This behavior is part of the superposition principle. The “superposition principle” is illustrated by a famous hypothetical experiment, called the cat paradox. a cat in a box with a vial of poison. The vial containing the poison could equally likely be opened or not opened. If the box/cat/poison is decoupled from its environment, then the cat achieves a state where it is simultaneously dead and not dead. However, any attempt to observe the cat, causes the system to default to dead or alive.

The theory of quantum mechanics predicts that N particles can also exist in such superposition states.

Lithography is a process of etching features on a substrate. Photolithography uses light to etch these features. Each spot can be etched, or not etched, to form a desired feature. In general, it is desirable to make the features as small as possible.

In the prior art, called Classical Optical Interferometric Lithography, a lithographic pattern is etched on a photosensitive material using a combination of phase shifters, substrate rotators, and a Mach-Zehnder or other optical interferometer. The minimum sized feature that can be produced in this fashion is on the order of one-quarter of the optical wavelength [Brueck 98]. The only way to improve on this resolution classically is to decrease the physical wavelength of the light used in the etching process.

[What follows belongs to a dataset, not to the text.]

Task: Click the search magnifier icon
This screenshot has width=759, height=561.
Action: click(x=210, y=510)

This can come at a tremendous commercial expense. Optical sources and imaging elements are not readily available at very short wavelengths, such as hard UV or soft x ray.

SUMMARY

The present system uses a plurality of entangled particles, e.g., photons, in a lithographic system to change the lithographic effect of the photons.

The multiple entangled photons can etch features whose size is similar to that which could only be achieved by using light having a wavelength that is a small fraction of the actual light wavelength that is used.

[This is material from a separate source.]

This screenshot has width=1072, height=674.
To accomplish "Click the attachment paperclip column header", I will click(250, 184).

In one disclosed embodiment, two entangled photons can be used a form an interference pattern that is double the frequency, or half the size, of the actual optical frequency that is used. This operation goes against the established teaching and understanding in the art that the wavelength of the illuminating light forms a limit on the size of features that can be etched. Usually, these features could not be made smaller than one-quarter or one-half of the wavelength of the light used to carry out the etching.

The present system enables forming features that are smaller than one-quarter of the wavelength of the light that is used, by some multiple related to the number of entangled particles that are used.

The present system for quantum lithography uses an interferometer that forms an interference pattern whose fringe spacing depends on both the number of entangled photons entering the device as well as their wavelength. Multiple entangled photons are used within the interferometer. These n entangled photons experience a phase shift that is greater, by a factor of n, than the normal phase shift that would be experienced by a single photon of the same wavelength in the same device. The changed phase shift forms a changed interference pattern in the output to achieve a changed frequency of interference fringes. By so doing, finer features can be etched.

An n-fold improvement in linear resolution is obtained by using n entangled particles, e.g. photons. A two dimensional lithographic operation effectively squares the improvement to density (n 2 ). As such, the entangled quantum lithography system makes it possible to etch features, for example, that are 1 to 10 nanometers apart, using radiation that has a wavelength λ, of 100 nanometers or more.

Another important use of this system is to retrofit an existing system. Interferometric lithography systems are already known and used. This system makes it possible to re-use those existing lithographic systems to obtain Better etching results. The established techniques of improving lithographic technology is by requiring owners to buy or build totally new semiconductor fabrication equipment that use shorter wavelength light. This system improves the resolved output of the same equipment. This allows existing interferometric lithography equipment to be effectively retrofitted.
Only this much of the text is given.